Now that I'm two days removed from the St. Louis Marathon, I've had some time to think about what exactly went wrong. I decided to make a list of the things I always do before a long training run or race and realized that I had done none of these things before the St. Louis Marathon! Things that I just thought I did because that's just what I do, unbeknownst to me, was really helping my performance:
1. Eat pizza, usually Italian sausage, feta and spinach (lots of sodium and potassium here, stuff that runners need)
2. Have a cup of coffee in the morning (I'm not completely clear on how this helps me, but I do know that it wakes me up, is part of my morning routine anyway, and since caffeine is a diuretic, it takes water out of my system that, now, I know I drink in excess.)
3. Have an electrolyte drink in the morning (more sodium, potassium, other vitamins)
4. Arrive early for my run/race (The race started at seven, for reasons out of my control, I arrived at 6:30.)

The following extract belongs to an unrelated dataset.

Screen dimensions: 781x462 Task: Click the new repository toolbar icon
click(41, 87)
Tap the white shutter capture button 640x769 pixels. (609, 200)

5. Start out conservatively (When I realized that our pacer was running sub-eight minute miles instead of the 8:24 I needed, I should have dropped back.)
6. Bring back my pace if I can't relax (see above)
7. Refrain from taking ibuprofen in the morning (I later read that taking ibuprofen before running can impair a runner's ability to conserve salt)
8. Bring a salty snack (Angela and I are always noshing on pretzels, almonds, and salt & pepper peanuts from Trader Joe's.)
Now that I am enlightened, I need to plan my next race!